- Film poster
- Directed by: Julie Lunde Lillesæter
- Produced by: Natalya Sarch, Arne Dahr, Julie Lunde Lillesæter
- Cinematography: Julie Lunde Lillesæter
- Edited by: Trude Lirhus, Mathias Askeland
- Music by: Therese Aune
- Production companies: Differ Media, 3B-Produktion, Lost Footage Films
- Release date: 8 March 2024 (South by Southwest);
- Running time: 84 minutes
- Countries: Norway, Germany, United States
- Language: English

= An Army of Women =

2024 documentary film

An Army of Women is a 2024 Norwegian documentary film, directed by Julie Lunde Lillesæter. It follows a 2018 class action lawsuit filed by a group of women against police and prosecutors in Austin, Texas, for mishandling sexual assault cases.

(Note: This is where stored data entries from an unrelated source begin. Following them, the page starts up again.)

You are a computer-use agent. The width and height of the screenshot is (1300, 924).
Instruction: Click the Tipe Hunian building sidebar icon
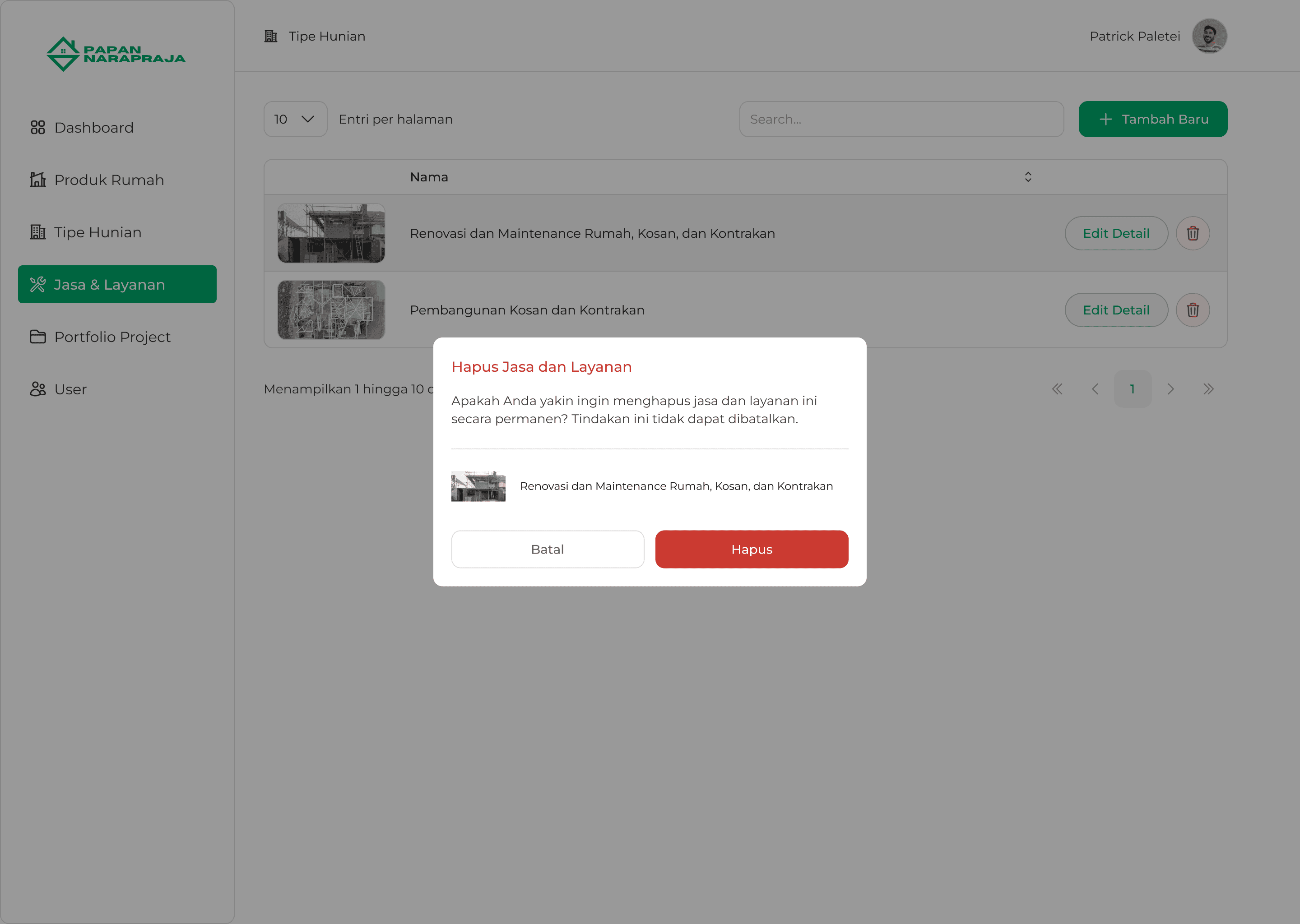point(37,232)
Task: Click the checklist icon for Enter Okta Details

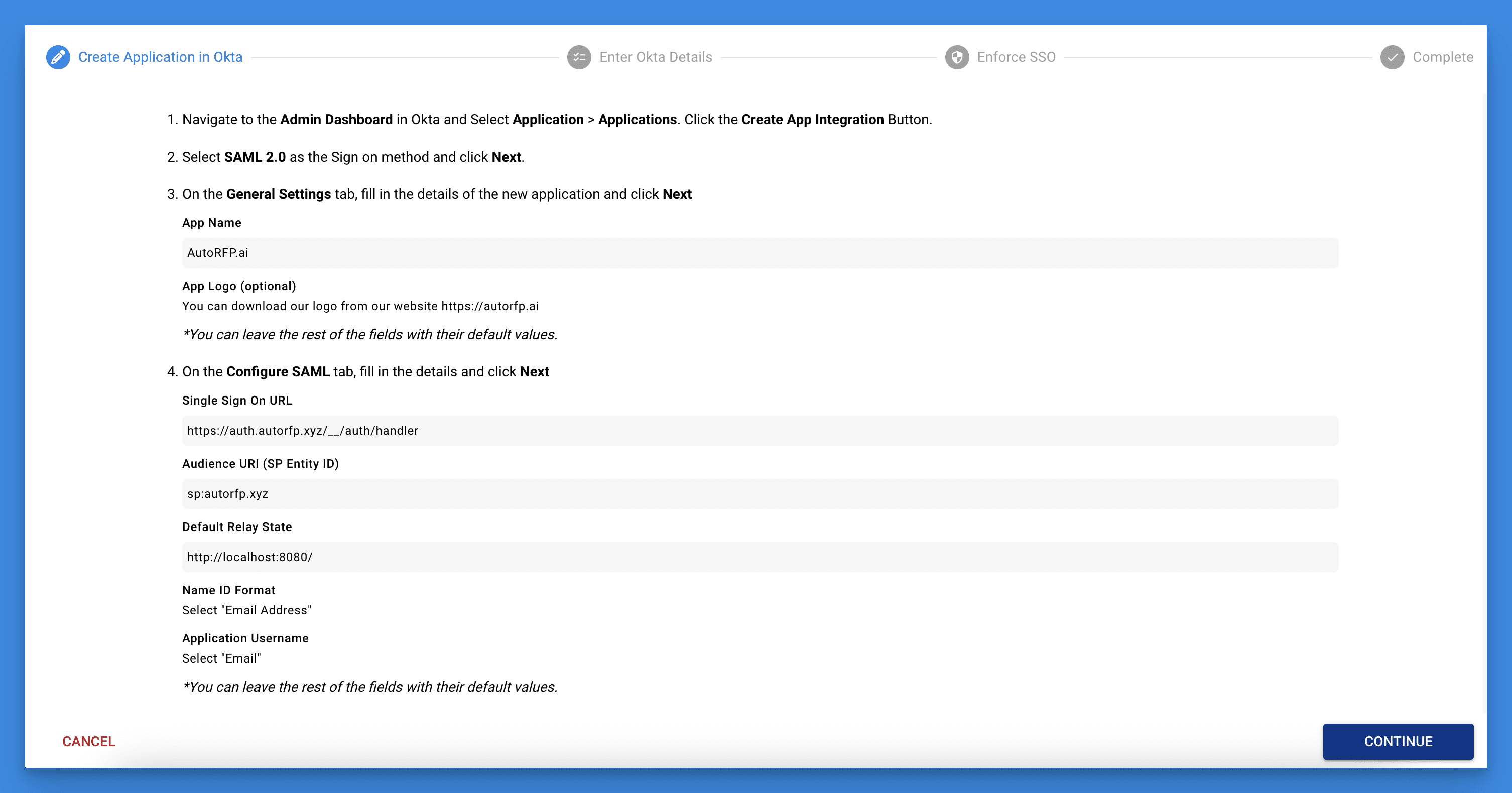Action: [x=579, y=57]
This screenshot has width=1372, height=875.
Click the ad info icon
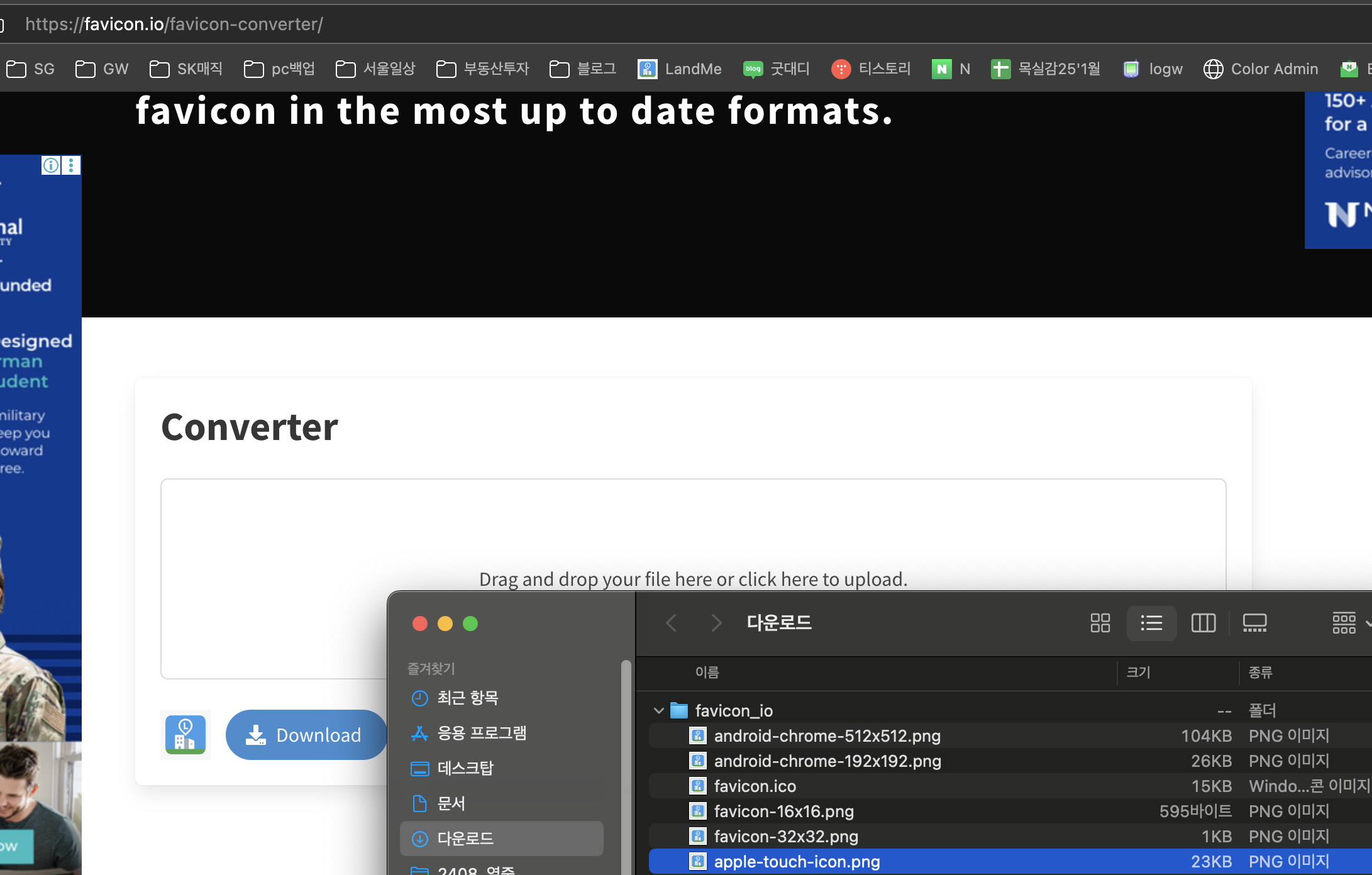(x=51, y=165)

The film had its world premiere at the SXSW Film and Television Festival on March 8, 2024.

==Story==
The film follows lawyers and plaintiffs in a class-action lawsuit over the course of four years. Amongst them are plaintiff Marina Garrett, who was raped by a stranger in a parking garage, and plaintiff Hanna Senko, who was date raped by an acquaintance. Both women's cases were dismissed by law enforcement. The film chronicles the group's journey as they sue the Austin Police Department and Travis County District Attorney's Office, ultimately ending in a historic settlement that forced police and prosecutors to change how they handle the crime of sexual assault.

==Release==
The film had its world premiere at the 2024 SXSW Film and Television Festival in the Documentary Feature Competition. On June 14, 2024, it had its international premiere at Sheffield DocFest.